**Stated goal A:** Reproduce, word for word, the stretch from "Tournament information" through "Par: 71 (284)" in the 2005 women's golf championship article.

**Provided passage:**
--- Begin ---

2005 NCAA Division I Women's Golf Championship

Tournament information
- Location: Sunriver, Oregon, U.S. 43°52′N 121°27′W﻿ / ﻿43.87°N 121.45°W
- Courses: Sunriver Resort Meadow Course

Statistics
- Par: 71 (284)
- Field: 24 teams

Champion
- Team: Duke (3rd title) Individual: Anna Grzebien, Duke
- Team: 1,170 (−5) Individual: 286 (+2)
- Sunriver Location in the United States Sunriver Location in Oregon

= 2005 NCAA Division I women's golf championship =

The 2005 NCAA Division I Women's Golf Championships were contested at the 24th annual NCAA-sanctioned golf tournament to determine the individual and team national champions of women's Division I collegiate golf in the United States.

--- End ---

**Records for the exercise:**

--- Begin ---

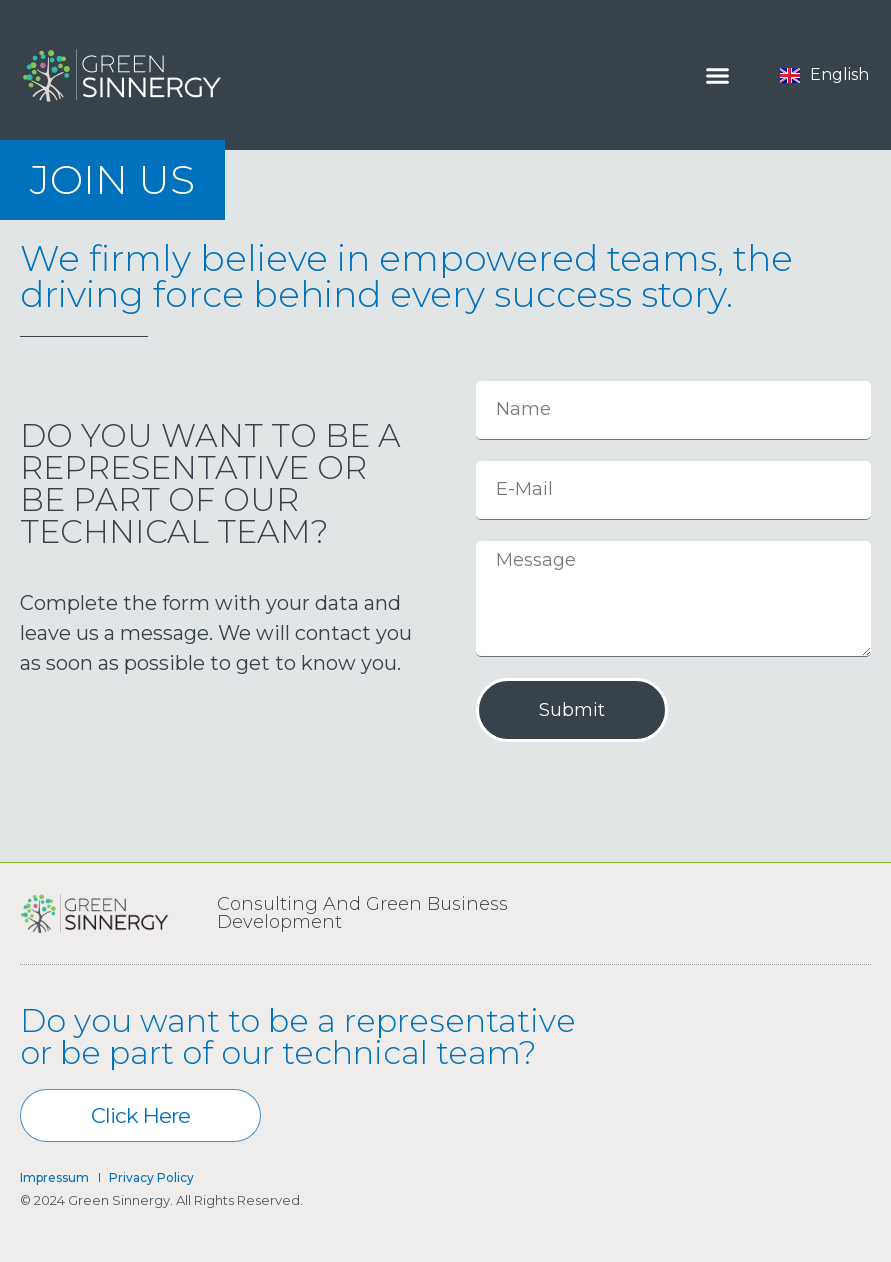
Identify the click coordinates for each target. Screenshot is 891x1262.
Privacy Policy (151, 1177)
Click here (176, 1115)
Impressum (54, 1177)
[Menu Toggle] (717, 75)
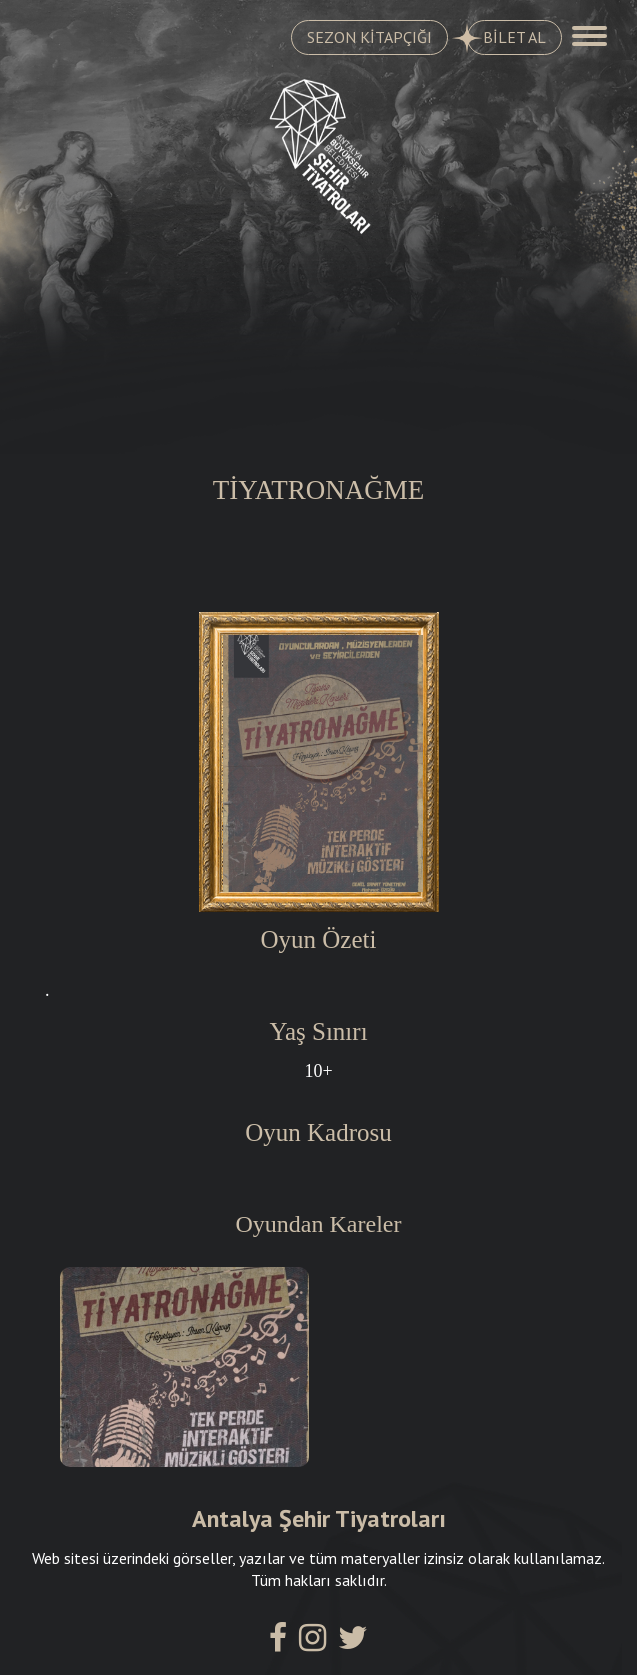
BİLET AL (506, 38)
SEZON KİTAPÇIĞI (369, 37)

--- End ---

**Stated goal B:** Transcribe every line of the listing exactly, omitting the pictures from your answer.

**Task result A:**
Tournament information
- Location: Sunriver, Oregon, U.S. 43°52′N 121°27′W﻿ / ﻿43.87°N 121.45°W
- Courses: Sunriver Resort Meadow Course

Statistics
- Par: 71 (284)

**Task result B:**
Identify the click coordinates for each target. Screenshot is 891x1262.
Privacy Policy (151, 1177)
Click here (176, 1115)
Impressum (54, 1177)
[Menu Toggle] (717, 75)
BİLET AL (506, 38)
SEZON KİTAPÇIĞI (369, 37)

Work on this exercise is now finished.